With Keith Stegall and Scott Hendricks sharing producer duties, the 1990-released double-platinum Here in the Real World became a trademark for the neo-traditionalist revolution of the late-80s, ushering in a return to form for classic country storytelling. The movement was also anchored with the work of Randy Travis, Clint Black, Garth Brooks and Travis Tritt, leading the format to significantly shed its pop ways (for a short time, anyway) and open up for a wider range of styles to be included. Standouts like “Blue Blooded Woman” (which peaked at No. 45, if you can believe that), “Wanted,” “Chasin’ That Neon Rainbow,” “She Don’t Get the Blues” and “Home” wield tender, heartfelt simplicity but pack an emotional wallop–drenched with Jackson’s frank vocal style.
“They made their house from a tool shed Grandaddy rolled out on two logs. And they built walls all around it. And they made that house a home,” he yearns on “Home,” a finger-plucked ditty laced with love, gloomy nostalgia and a hurt not often felt by today’s leading men. “My mama raised five children, four girls, and there was me. She found her strength in faith of God and a love of family,” he later croons, tapping the sappy idealisms of middle America, with supple naivety and optimism. Jackson has always had a way to transplant life’s simplest and most straightforward of truths into profound proverbs, universally felt regardless of background. “You know that country song, ‘Who’s Gonna Fill Their Shoes?’ I don’t know whether I can fill ’em, but I’d sure like to try ’em on,” the singer wrote in the album’s liner notes. As the flagship artist of Sony’s Arista Records, his blockbuster success not only propelled him to become one of country’s tallest legends but allowed the label to become one of the biggest players on Music Row, leading to such later signees as Brad Paisley and Carrie Underwood.

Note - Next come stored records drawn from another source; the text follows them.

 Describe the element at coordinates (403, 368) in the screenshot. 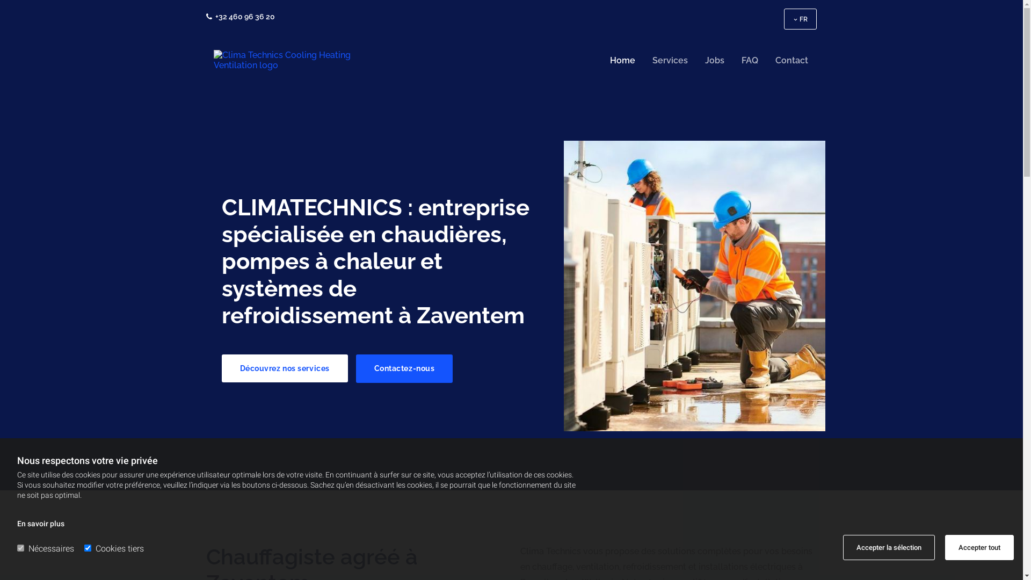

I see `'Contactez-nous'` at that location.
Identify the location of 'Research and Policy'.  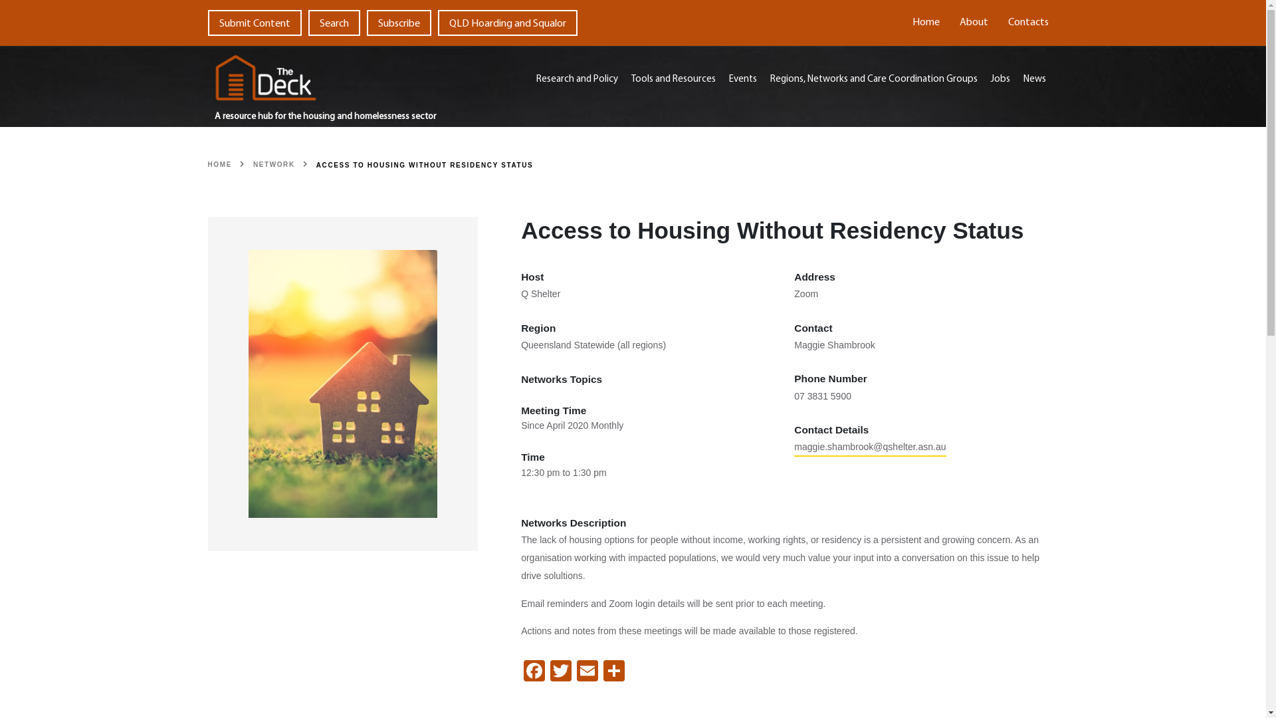
(577, 80).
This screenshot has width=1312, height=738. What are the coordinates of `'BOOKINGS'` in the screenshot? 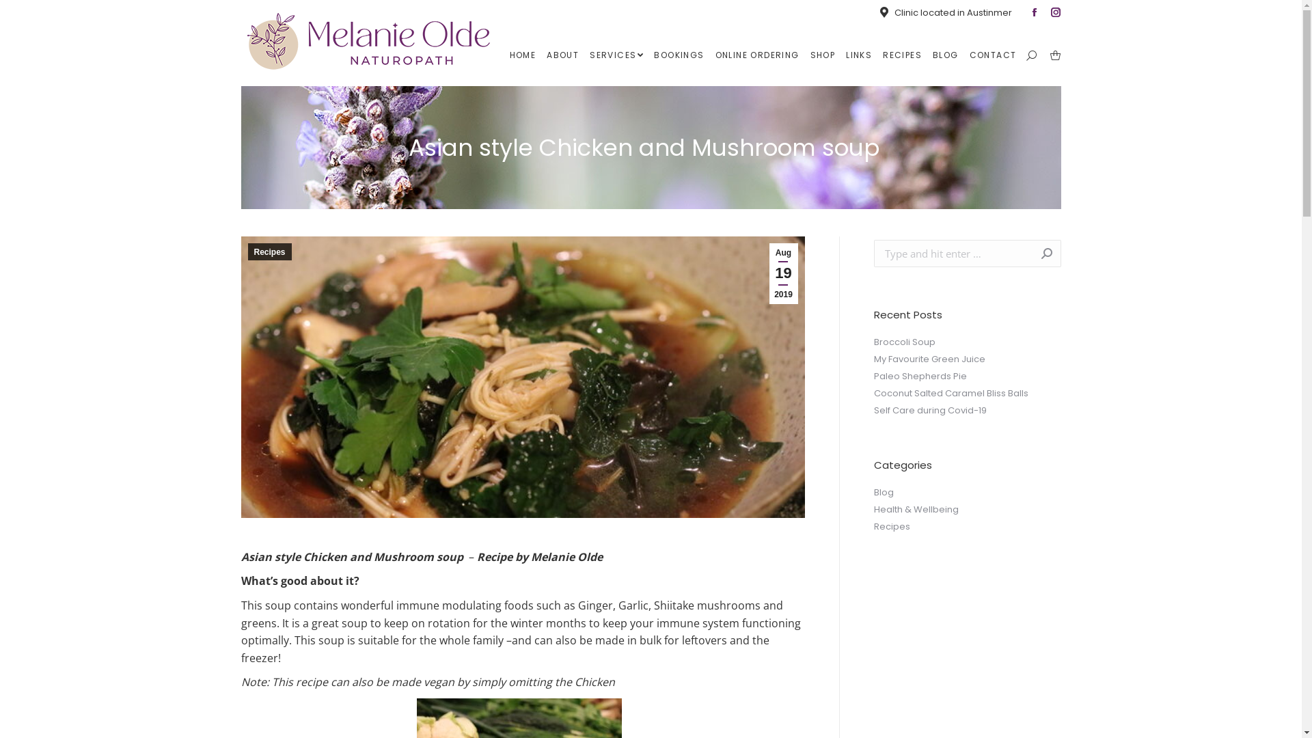 It's located at (678, 55).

In the wake of such a defining career album, he has gone on to set the gold standard for modern country music, despite a random troll account declaring him the death of the format. There has never been a time he didn’t hold the roots of the storytelling medium close to his heart but always with a keen eye for what the future could be. Sure, country radio in 2017 might be mostly dumpster fire, but without Jackson, we might not have such boldly traditional acts like Jon Pardi and William Michael Morgan vowing to bring back a little authenticity to the game. I am forever grateful to Jackson for teaching me the devastating and brittle reality of the world, at only four years old. It might have been decades later before I could muster up the strength to face my demons, but “Here in the Real World” remains the song that changed my life forever.
Now, who’s gonna fill Jackson’s shoes?